• _REQUIRED ACTION_
In this exercise, the entries below are to be transcribed exactly, line by line.
[[ EXERCISE INPUT, beginning ]]
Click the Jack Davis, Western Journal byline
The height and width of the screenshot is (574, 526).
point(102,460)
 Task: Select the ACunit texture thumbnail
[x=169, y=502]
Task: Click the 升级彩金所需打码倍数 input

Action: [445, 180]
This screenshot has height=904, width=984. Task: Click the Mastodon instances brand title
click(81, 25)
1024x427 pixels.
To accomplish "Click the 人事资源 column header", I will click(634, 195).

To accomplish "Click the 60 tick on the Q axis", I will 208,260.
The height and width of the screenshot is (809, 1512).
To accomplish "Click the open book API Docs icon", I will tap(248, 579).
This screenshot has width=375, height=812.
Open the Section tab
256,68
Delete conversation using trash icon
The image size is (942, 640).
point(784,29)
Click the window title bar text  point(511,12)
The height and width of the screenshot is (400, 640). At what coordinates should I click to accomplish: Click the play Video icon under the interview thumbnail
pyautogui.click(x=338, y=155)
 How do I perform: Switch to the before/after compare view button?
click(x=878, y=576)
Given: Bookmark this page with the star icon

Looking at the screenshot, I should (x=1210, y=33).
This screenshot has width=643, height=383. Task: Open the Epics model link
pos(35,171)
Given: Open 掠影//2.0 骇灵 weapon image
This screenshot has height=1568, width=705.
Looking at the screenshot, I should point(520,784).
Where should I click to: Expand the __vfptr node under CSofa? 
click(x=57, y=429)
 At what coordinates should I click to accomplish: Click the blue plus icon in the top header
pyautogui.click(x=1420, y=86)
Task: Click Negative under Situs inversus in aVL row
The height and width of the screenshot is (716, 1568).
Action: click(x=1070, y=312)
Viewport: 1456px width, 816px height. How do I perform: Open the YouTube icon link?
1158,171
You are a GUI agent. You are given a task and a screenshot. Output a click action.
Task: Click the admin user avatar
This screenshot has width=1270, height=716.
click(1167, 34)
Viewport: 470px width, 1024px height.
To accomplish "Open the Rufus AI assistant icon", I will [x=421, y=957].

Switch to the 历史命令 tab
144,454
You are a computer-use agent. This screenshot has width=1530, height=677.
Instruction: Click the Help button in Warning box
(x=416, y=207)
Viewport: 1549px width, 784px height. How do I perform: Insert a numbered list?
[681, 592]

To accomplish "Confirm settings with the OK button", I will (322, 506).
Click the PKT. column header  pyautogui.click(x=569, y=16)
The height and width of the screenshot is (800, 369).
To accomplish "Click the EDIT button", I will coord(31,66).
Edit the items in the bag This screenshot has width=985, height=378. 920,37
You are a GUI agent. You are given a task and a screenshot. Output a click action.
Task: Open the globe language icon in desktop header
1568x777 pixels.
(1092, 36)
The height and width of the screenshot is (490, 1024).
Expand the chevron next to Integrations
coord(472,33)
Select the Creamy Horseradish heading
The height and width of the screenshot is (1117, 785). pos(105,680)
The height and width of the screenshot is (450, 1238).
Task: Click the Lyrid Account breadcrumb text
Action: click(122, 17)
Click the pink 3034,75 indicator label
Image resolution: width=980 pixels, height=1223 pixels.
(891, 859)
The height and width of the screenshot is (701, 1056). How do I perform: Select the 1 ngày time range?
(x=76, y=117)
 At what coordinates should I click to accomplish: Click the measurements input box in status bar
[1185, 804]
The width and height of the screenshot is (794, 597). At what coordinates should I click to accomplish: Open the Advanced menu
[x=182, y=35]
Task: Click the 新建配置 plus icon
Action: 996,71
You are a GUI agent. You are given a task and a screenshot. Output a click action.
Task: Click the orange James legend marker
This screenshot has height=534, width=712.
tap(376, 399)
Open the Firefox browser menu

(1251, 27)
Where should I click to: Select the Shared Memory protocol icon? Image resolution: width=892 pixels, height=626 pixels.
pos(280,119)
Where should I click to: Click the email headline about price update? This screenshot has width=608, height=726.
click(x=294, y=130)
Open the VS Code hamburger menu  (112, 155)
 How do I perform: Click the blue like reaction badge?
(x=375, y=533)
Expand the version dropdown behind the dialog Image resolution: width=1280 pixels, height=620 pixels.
[[ EXERCISE INPUT, end ]]
• _OUTPUT OF THE TASK_
Click the Jack Davis, Western Journal byline
The height and width of the screenshot is (574, 526).
point(102,460)
 Task: Select the ACunit texture thumbnail
[x=169, y=502]
Task: Click the 升级彩金所需打码倍数 input

Action: [445, 180]
This screenshot has height=904, width=984. Task: Click the Mastodon instances brand title
click(81, 25)
1024x427 pixels.
To accomplish "Click the 人事资源 column header", I will click(634, 195).

To accomplish "Click the 60 tick on the Q axis", I will 208,260.
The height and width of the screenshot is (809, 1512).
To accomplish "Click the open book API Docs icon", I will tap(248, 579).
This screenshot has width=375, height=812.
Open the Section tab
256,68
Delete conversation using trash icon
The image size is (942, 640).
point(784,29)
Click the window title bar text  point(511,12)
The height and width of the screenshot is (400, 640). At what coordinates should I click to accomplish: Click the play Video icon under the interview thumbnail
pyautogui.click(x=338, y=155)
 How do I perform: Switch to the before/after compare view button?
click(x=878, y=576)
Given: Bookmark this page with the star icon

Looking at the screenshot, I should (x=1210, y=33).
This screenshot has width=643, height=383. Task: Open the Epics model link
pos(35,171)
Given: Open 掠影//2.0 骇灵 weapon image
This screenshot has height=1568, width=705.
Looking at the screenshot, I should point(520,784).
Where should I click to: Expand the __vfptr node under CSofa? 
click(x=57, y=429)
 At what coordinates should I click to accomplish: Click the blue plus icon in the top header
pyautogui.click(x=1420, y=86)
Task: Click Negative under Situs inversus in aVL row
The height and width of the screenshot is (716, 1568).
Action: click(x=1070, y=312)
Viewport: 1456px width, 816px height. How do I perform: Open the YouTube icon link?
1158,171
You are a GUI agent. You are given a task and a screenshot. Output a click action.
Task: Click the admin user avatar
This screenshot has width=1270, height=716.
click(1167, 34)
Viewport: 470px width, 1024px height.
To accomplish "Open the Rufus AI assistant icon", I will [x=421, y=957].

Switch to the 历史命令 tab
144,454
You are a computer-use agent. This screenshot has width=1530, height=677.
Instruction: Click the Help button in Warning box
(x=416, y=207)
Viewport: 1549px width, 784px height. How do I perform: Insert a numbered list?
[681, 592]

To accomplish "Confirm settings with the OK button", I will (322, 506).
Click the PKT. column header  pyautogui.click(x=569, y=16)
The height and width of the screenshot is (800, 369).
To accomplish "Click the EDIT button", I will coord(31,66).
Edit the items in the bag This screenshot has width=985, height=378. 920,37
You are a GUI agent. You are given a task and a screenshot. Output a click action.
Task: Open the globe language icon in desktop header
1568x777 pixels.
(1092, 36)
The height and width of the screenshot is (490, 1024).
Expand the chevron next to Integrations
coord(472,33)
Select the Creamy Horseradish heading
The height and width of the screenshot is (1117, 785). pos(105,680)
The height and width of the screenshot is (450, 1238).
Task: Click the Lyrid Account breadcrumb text
Action: click(122, 17)
Click the pink 3034,75 indicator label
Image resolution: width=980 pixels, height=1223 pixels.
(891, 859)
The height and width of the screenshot is (701, 1056). How do I perform: Select the 1 ngày time range?
(x=76, y=117)
 At what coordinates should I click to accomplish: Click the measurements input box in status bar
[1185, 804]
The width and height of the screenshot is (794, 597). At what coordinates should I click to accomplish: Open the Advanced menu
[x=182, y=35]
Task: Click the 新建配置 plus icon
Action: 996,71
You are a GUI agent. You are given a task and a screenshot. Output a click action.
Task: Click the orange James legend marker
This screenshot has height=534, width=712.
tap(376, 399)
Open the Firefox browser menu

(1251, 27)
Where should I click to: Select the Shared Memory protocol icon? Image resolution: width=892 pixels, height=626 pixels.
pos(280,119)
Where should I click to: Click the email headline about price update? This screenshot has width=608, height=726.
click(x=294, y=130)
Open the VS Code hamburger menu  (112, 155)
 How do I perform: Click the blue like reaction badge?
(x=375, y=533)
Expand the version dropdown behind the dialog Image resolution: width=1280 pixels, height=620 pixels.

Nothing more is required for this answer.